We celebrated Mass at the main altar here which I had never experienced before.  Cardinal Stafford presided and one of the priests on sabbatical, Fr. John Vien, preached.

Oh, and by the way, we saw the right foot of St. Therese of Avila encased in a glass reliquary.  I know - a pun is in order but I'm one step ahead of you!!!
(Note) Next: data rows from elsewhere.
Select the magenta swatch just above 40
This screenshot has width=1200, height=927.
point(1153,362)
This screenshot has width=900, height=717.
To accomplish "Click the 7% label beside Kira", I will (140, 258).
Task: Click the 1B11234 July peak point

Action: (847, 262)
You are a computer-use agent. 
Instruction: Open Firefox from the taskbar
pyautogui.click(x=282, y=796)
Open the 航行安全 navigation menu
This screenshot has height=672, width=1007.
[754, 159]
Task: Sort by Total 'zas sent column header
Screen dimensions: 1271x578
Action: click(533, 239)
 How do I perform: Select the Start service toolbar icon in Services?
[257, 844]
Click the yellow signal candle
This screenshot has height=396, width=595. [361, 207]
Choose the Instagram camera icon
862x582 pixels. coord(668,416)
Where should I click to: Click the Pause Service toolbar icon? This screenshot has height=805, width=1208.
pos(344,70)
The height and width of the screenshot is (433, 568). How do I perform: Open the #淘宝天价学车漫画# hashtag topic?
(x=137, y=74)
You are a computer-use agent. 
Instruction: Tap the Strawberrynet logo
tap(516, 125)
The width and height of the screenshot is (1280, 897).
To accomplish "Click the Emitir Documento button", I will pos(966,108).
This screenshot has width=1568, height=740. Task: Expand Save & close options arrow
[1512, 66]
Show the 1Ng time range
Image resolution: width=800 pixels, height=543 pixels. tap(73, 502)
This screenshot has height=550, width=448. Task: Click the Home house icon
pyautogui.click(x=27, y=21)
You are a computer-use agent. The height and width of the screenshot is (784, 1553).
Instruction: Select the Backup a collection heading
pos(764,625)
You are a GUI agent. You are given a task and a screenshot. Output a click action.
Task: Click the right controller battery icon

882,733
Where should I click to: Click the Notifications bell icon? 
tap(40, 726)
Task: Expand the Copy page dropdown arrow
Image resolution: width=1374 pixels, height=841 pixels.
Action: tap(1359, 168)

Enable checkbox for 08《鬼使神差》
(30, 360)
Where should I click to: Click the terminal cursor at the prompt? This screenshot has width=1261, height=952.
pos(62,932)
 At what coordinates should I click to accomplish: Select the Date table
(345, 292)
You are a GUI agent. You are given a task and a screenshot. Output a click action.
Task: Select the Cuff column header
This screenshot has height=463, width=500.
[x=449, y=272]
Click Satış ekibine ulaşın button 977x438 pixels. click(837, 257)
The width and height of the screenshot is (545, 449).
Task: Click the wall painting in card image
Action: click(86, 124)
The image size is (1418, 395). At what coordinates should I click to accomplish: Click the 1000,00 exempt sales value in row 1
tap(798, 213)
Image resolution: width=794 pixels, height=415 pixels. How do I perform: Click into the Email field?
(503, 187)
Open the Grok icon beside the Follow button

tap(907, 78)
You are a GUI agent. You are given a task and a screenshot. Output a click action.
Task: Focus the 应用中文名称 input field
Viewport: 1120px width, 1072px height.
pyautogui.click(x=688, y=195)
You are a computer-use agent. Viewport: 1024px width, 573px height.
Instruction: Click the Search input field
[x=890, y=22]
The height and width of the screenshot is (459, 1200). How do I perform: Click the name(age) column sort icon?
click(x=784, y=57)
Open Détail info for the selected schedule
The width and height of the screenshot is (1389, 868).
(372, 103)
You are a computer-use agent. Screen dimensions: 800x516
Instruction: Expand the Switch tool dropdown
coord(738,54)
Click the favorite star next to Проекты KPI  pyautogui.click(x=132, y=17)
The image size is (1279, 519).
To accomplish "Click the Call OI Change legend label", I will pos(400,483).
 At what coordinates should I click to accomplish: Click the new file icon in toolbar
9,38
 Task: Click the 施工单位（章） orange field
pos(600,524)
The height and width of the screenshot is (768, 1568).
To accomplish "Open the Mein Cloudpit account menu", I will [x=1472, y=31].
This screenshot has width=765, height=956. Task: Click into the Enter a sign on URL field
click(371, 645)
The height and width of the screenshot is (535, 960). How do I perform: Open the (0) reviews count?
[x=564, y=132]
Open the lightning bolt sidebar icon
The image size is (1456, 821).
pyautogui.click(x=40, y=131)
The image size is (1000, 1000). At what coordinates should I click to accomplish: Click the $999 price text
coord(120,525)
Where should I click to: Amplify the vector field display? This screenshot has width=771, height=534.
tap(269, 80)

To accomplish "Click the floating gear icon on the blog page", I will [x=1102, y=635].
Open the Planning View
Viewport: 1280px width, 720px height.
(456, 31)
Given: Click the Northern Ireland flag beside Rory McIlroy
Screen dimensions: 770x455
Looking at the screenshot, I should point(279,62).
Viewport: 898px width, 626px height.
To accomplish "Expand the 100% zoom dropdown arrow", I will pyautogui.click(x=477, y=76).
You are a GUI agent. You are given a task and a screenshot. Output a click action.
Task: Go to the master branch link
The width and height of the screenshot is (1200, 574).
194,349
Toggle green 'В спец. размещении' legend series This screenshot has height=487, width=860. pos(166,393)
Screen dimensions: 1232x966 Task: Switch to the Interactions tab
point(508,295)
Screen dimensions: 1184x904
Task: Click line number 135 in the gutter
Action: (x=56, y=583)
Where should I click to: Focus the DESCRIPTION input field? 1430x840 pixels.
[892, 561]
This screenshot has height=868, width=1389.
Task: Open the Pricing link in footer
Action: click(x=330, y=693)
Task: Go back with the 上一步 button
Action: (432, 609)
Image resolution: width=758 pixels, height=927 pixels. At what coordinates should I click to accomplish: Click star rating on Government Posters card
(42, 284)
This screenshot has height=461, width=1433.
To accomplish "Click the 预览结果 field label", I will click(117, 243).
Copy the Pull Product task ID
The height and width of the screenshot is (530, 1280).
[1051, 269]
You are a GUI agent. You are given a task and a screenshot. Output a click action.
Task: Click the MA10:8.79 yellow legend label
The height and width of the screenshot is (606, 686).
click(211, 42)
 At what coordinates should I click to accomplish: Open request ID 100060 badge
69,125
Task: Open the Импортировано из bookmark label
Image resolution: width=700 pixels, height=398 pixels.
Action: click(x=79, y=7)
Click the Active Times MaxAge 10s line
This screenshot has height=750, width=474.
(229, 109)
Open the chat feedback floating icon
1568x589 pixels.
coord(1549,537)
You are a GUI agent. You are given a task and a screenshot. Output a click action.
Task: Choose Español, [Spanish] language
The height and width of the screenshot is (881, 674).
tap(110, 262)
The Vatican Museum and Sistine Chapel like I've never seen it before!

On September 30th Liz Lev directed us on a tour through the Vatican Museums.  Though I had been to the museum many times before, I never truly appreciated the history and development of Michelangelo's craft and theological mindset when sculpting and painting.  We began in the Etruscan room with significant B.C. sarcophagi with Old Testament figures.  Jonah was a hugely influential figure in the early Christian church.  They believed he was a pre-figure of Christ.  He was in the belly of the whale for 3 days.  Christ was in the tomb for 3 days.  He was expelled onto Ninevah and the people repented.  Christ was resurrected from the dead and people believed.  So, when we began there it was much easier to see how the figure of Jonah became the largest figure painted on the ceiling of the Sistine Chapel.

Also, we begin to see what a tremendous artistic genius Michelangelo was and how it helped develop the talent and the abilities of other painters such as Raphael.  When Raphael was doing his work on the Borgia apartments, Michelangelo was sculpting and painting for St. Peter's Basilica and the Sistine Chapel.  When he noted the skill and expertise of Michelangelo he knew he had to step up a notch or two and improve his abilities.  His earlier work is significantly different than his later pieces simply because he now had competition for commissions and knew that it would be difficult to match the genius of Michelangelo.

Raphael's work reveals the power of light.  In the Stanza do Elidoro he paints with such beauty and utilizes four kinds of light in his work.  It's amazing to see the transition from a great painter to an
exceptional one.  In his piece, with St. Leo the Great doing battle with Attila the Hun Raphael uses stunning imagery and incorporates even the Colosseum's image in the background.  You can see the battle between evil and good, light and darkness on opposite sides of the piece.  The power of evil is depicted in the muscular stance of the horse while the power and light from Leo is coming from the angels and heaven above.

Of course the Sistine Chapel was a highlight at the end of our tour but, sadly, there were so many
people and noise and guards yelling, "Silenzio, Silenzio" that it deflates the experience a bit.  I can just imagine the College of Cardinals gathered in that prayerful space discerning the next pope.  If there is anyplace where heaven touches earth it certainly is in this magnificent depiction of the creation of man, the Last Judgment and the story of the flood.  Ironically Michelangelo was commissioned to paint Christ and the twelve apostles.  Being the over-achiever that he was, he ended up painting over 300 figures on the Sistine Chapel ceiling.  It took him four years to complete the work which has been left to humanity as a gift to the achievement of what God can accomplish through his greatest creation.